Contributions to retirement plans benefit your business in two ways:

  • Lower your business income and taxes now.
  • Provide for your future and build wealth.

The money in the plans grows tax deferred until you withdraw it in retirement. Some plans even allow loans against the balance, which you pay interest on but the interest also goes back into your own account.

Here’s a brief overview of tax-deductible retirement plans:

A SEP IRA allows you to contribute up to 25% of your income or $57,000 for 2020, whichever is less. 

A SIMPLE IRA permits contributions of up to $13,500 for those under 50, and $16,500 for those over 50. 

A solo 401(k) lets you contribute up to $57,000 for those under 50, and $63,500 for those 50 and over. 

As with any tax strategy, be sure to consult with a tax professional to determine which retirement plan is right for your small business and make the most of the tax deductions. Setting up a retirement plan may seem complicated, but the tax savings and peace of mind about your financial future make it worth the effort for small business owners.

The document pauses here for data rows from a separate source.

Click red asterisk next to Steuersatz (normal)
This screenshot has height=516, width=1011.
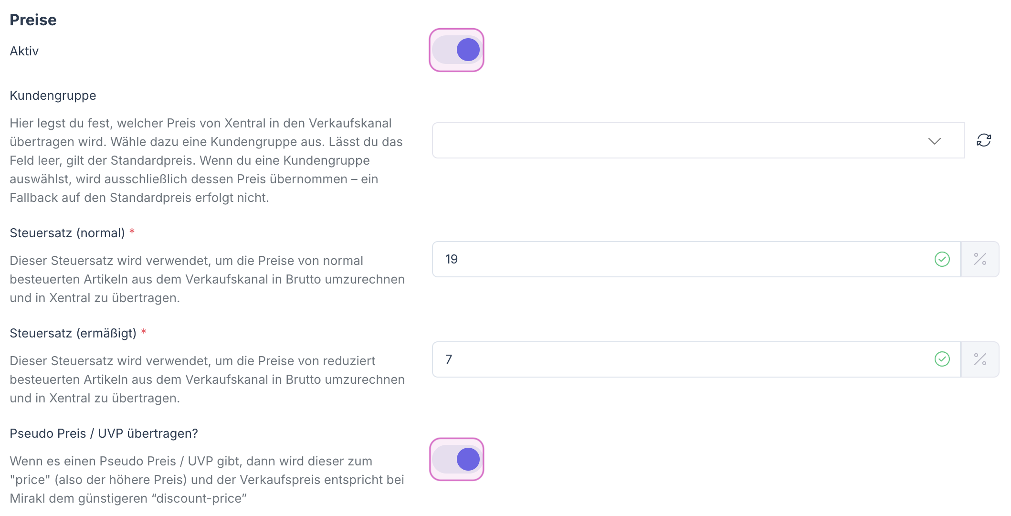pos(132,232)
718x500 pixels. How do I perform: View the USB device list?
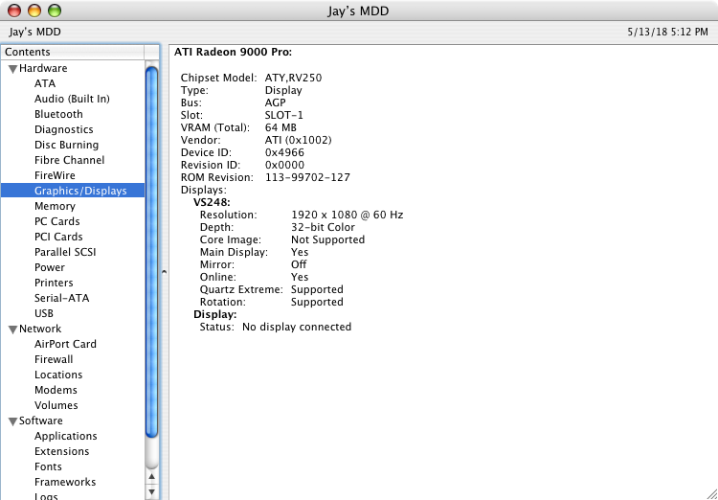pos(44,313)
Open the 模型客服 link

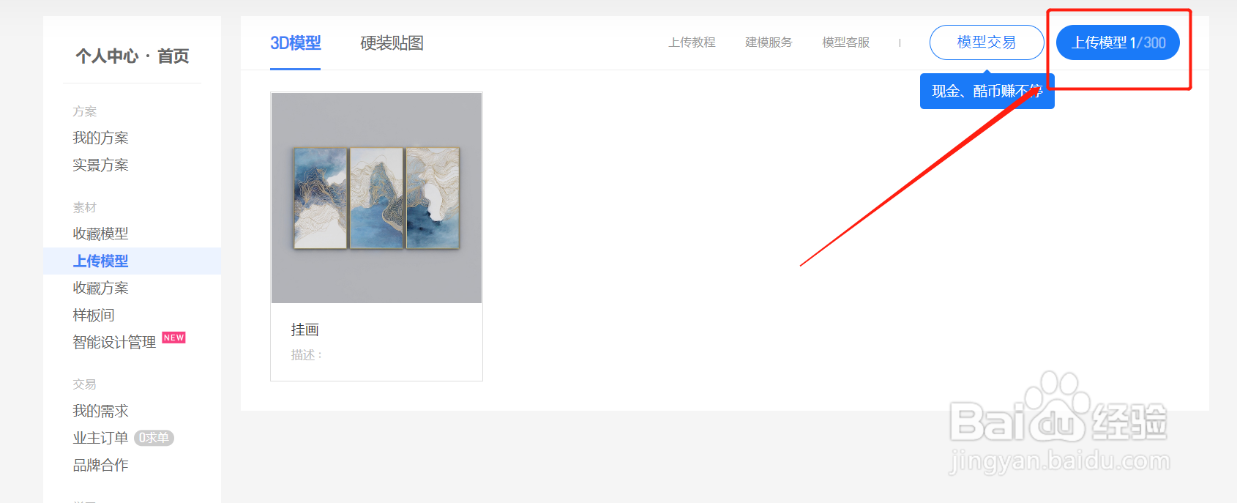(x=846, y=42)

Trying out the Augusta strategy

The Augusta principle allows you to avoid paying personal income tax on business income by setting up a limited liability company (LLC) or corporation. If you operate as a sole proprietorship or partnership, forming an LLC or corporation can lower your tax rate, because business income and expenses are separated from your personal tax return. 

Your business’s taxable income is subject to the corporate tax rate, which is often lower. Any income you draw as salary or dividends from the business is then taxed at your personal tax rate, but it will be lower than your business’ overall taxable income. 

To properly implement the Augusta strategy, you must keep good records to prove your business expenses are for a legitimate business purpose. Track things like:

  • Business meals
  • Office supplies
  • Travel
  • Rent

If done right, the Augusta strategy can help small business owners like yourself significantly reduce your taxes.

Snagging the QBI deduction for your taxes

The qualified business income deduction, or QBI deduction, is a tax break created specifically for small business owners like yourself. It allows you to deduct up to 20% of your business’s taxable income from your personal tax return, even if you’re a sole proprietor. This lowers your taxable income and tax rate, reducing the amount you owe in taxes. 

To claim the QBI deduction, you must meet a few requirements:

  • You must operate your business as a sole proprietor, partnership, S corporation, or limited liability company. C corporations do not qualify. 
  • You must have a legitimate business purpose for all business income and expenses reported on your tax return. 
  • Your taxable income must be below $160,700 for single filers, or $321,400 for joint filers, to qualify for the full 20% deduction.
  • You’ll need to report your business income and expenses correctly on Schedule C, E, or F, and Form 1065 or 1120S. Then you can claim the QBI deduction on Form 1040. 

The calculation can be complex, so it’s highly recommended to consult with a tax professional, to ensure you get the maximum deduction you’re entitled to.

Start shrinking your tax bill

The tax law contains many provisions to help small businesses. Do your homework and work with experts to take advantage of these legal loopholes so you can keep more of the money you earn and continue fueling your entrepreneurial passion. Paying less in taxes means more resources for growing your business.